One of the themes we have been bullish on since the inception of WaterBridge Ventures is Bharat where adoption of Digital has been swift and beyond anyone’s expectations. The following shows how Bharat customers are not only consuming free content, social media but also beginning to make significant contributions to transacting customers (and revenue pools) across various Digital categories of consumption.
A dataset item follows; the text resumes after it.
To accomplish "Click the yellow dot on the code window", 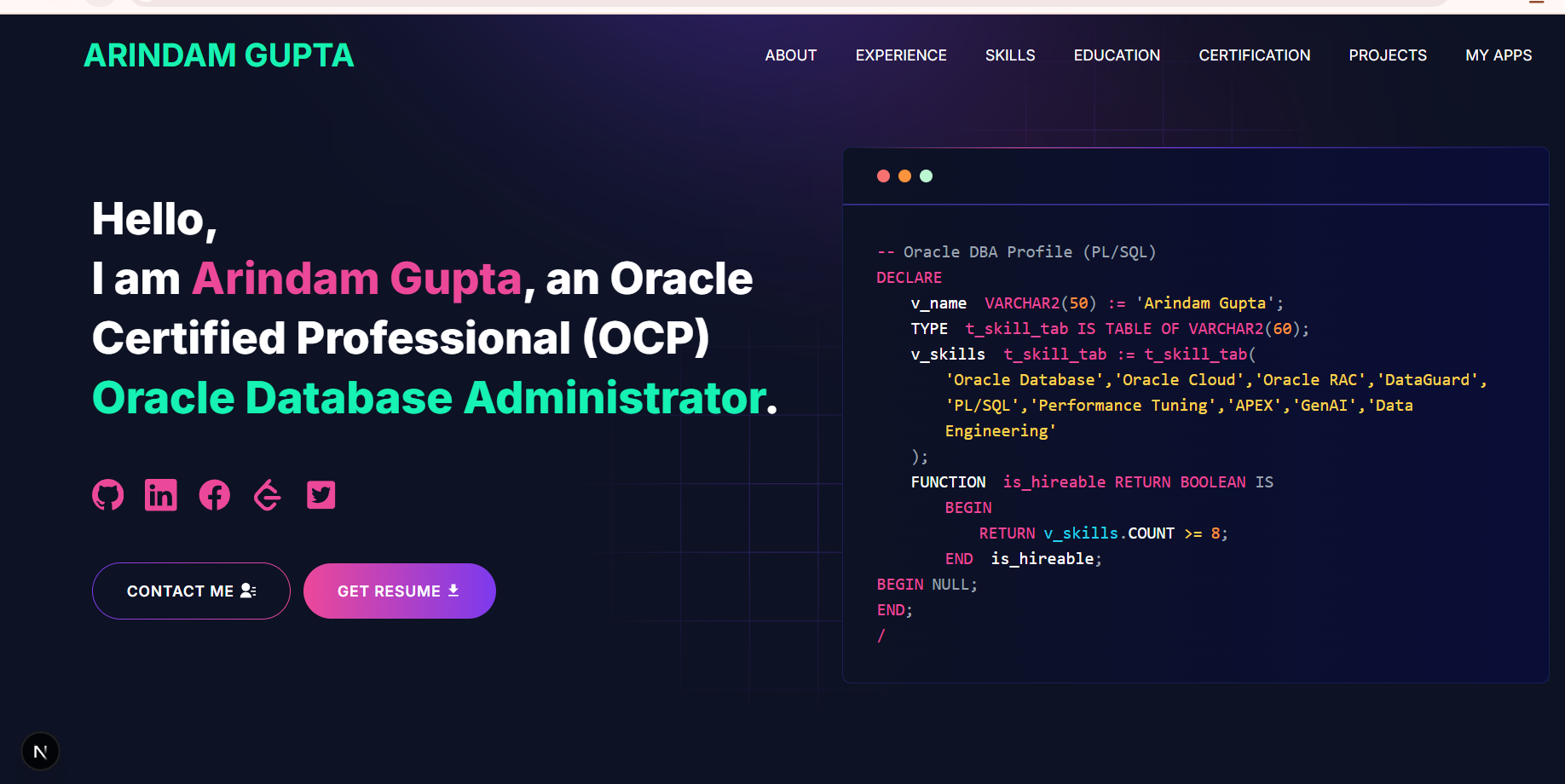I will tap(904, 176).
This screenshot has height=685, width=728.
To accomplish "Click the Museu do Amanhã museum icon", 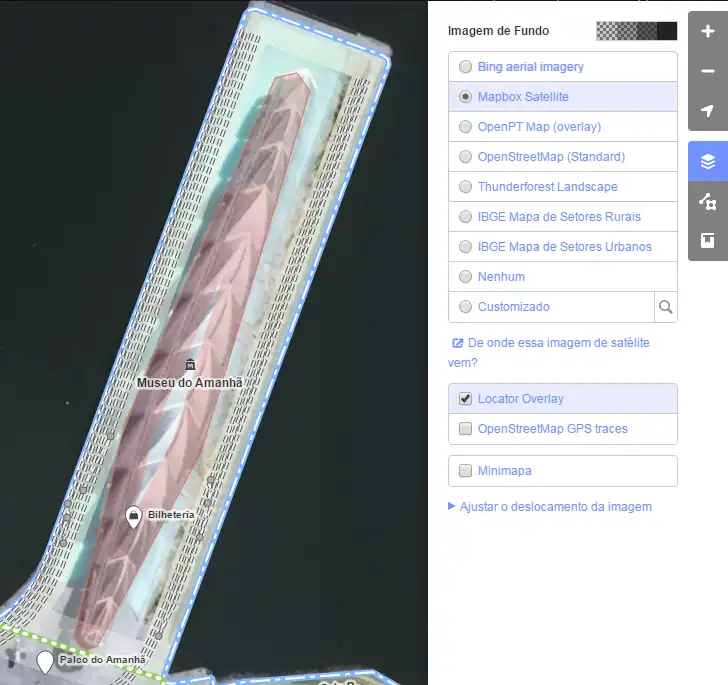I will 190,365.
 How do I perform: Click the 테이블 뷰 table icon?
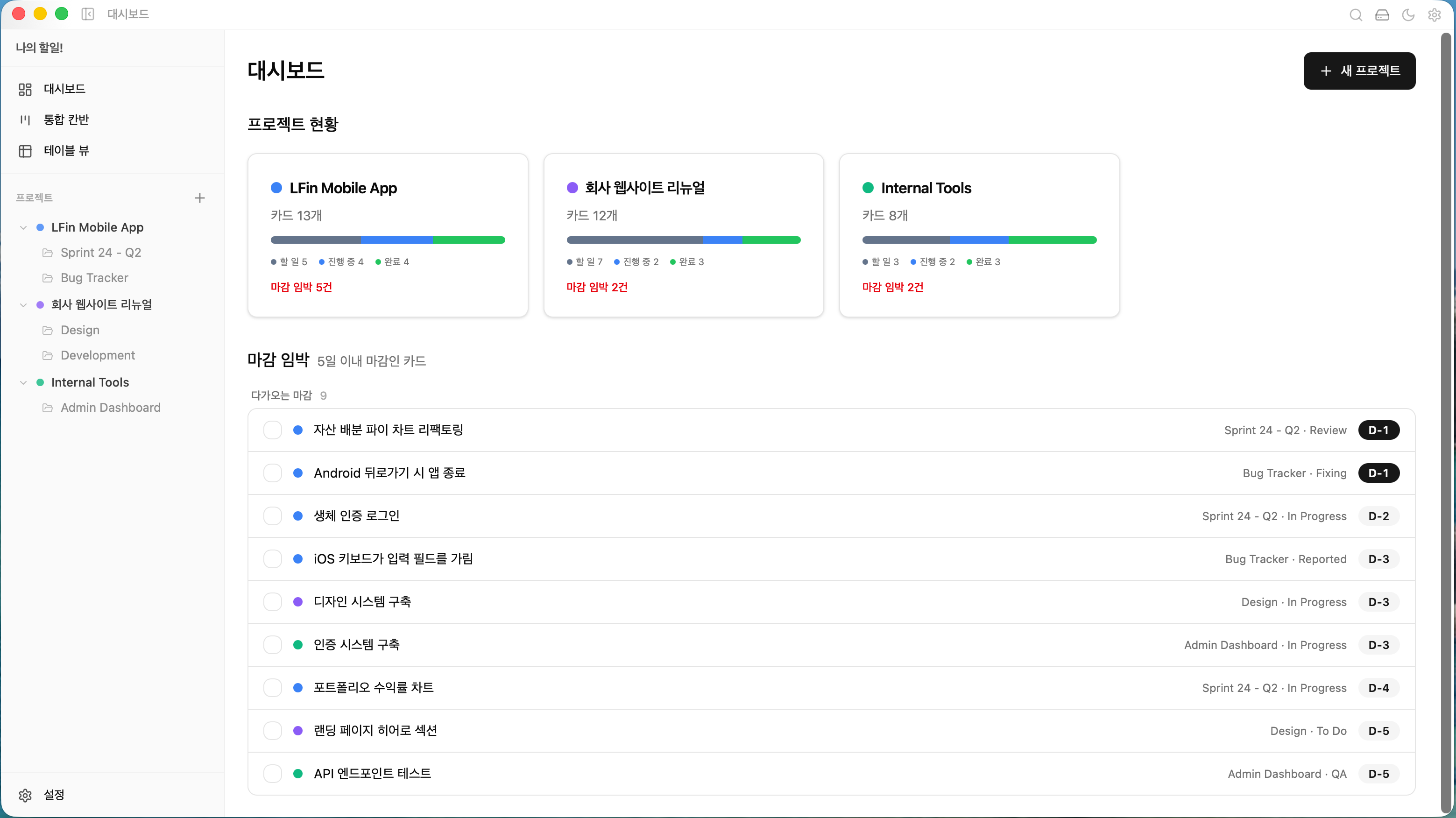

Metro: Top 8 cities; Tier-1: Population of 1–5M (54 cities); Tier 2+ clusters: Population < 1M

· Several of our portfolio companies (Bijnis, Chalo, CityMall, DoubtNut, MedCords, OneCode, ZipLoan) are targeting consumers in Bharat in addition to having founding teams that are specifically experienced to build game changing companies focused on this TG. Forbes India (June 2021 edition) covered this as a feature story highlighting this differentiation at WaterBridge Ventures.

We strongly believe that the Tech economy would contribute $750 Billion — $1 Trillion to India’s GDP by 2030 and therefore investment positions to back the Tech leaders of tomorrow should are being made now to participate in this massive value creation. Drying up of Chinese capital has been swiftly made up with capital from the US and domestically within India (including public markets). Case in point is the resurgent interest of Falcon Edge, Softbank, Tiger, and large commitments from multi-strategy firms like D1 Capital and Dragoneer to India Tech along with the strong public listings and a robust IPO pipeline.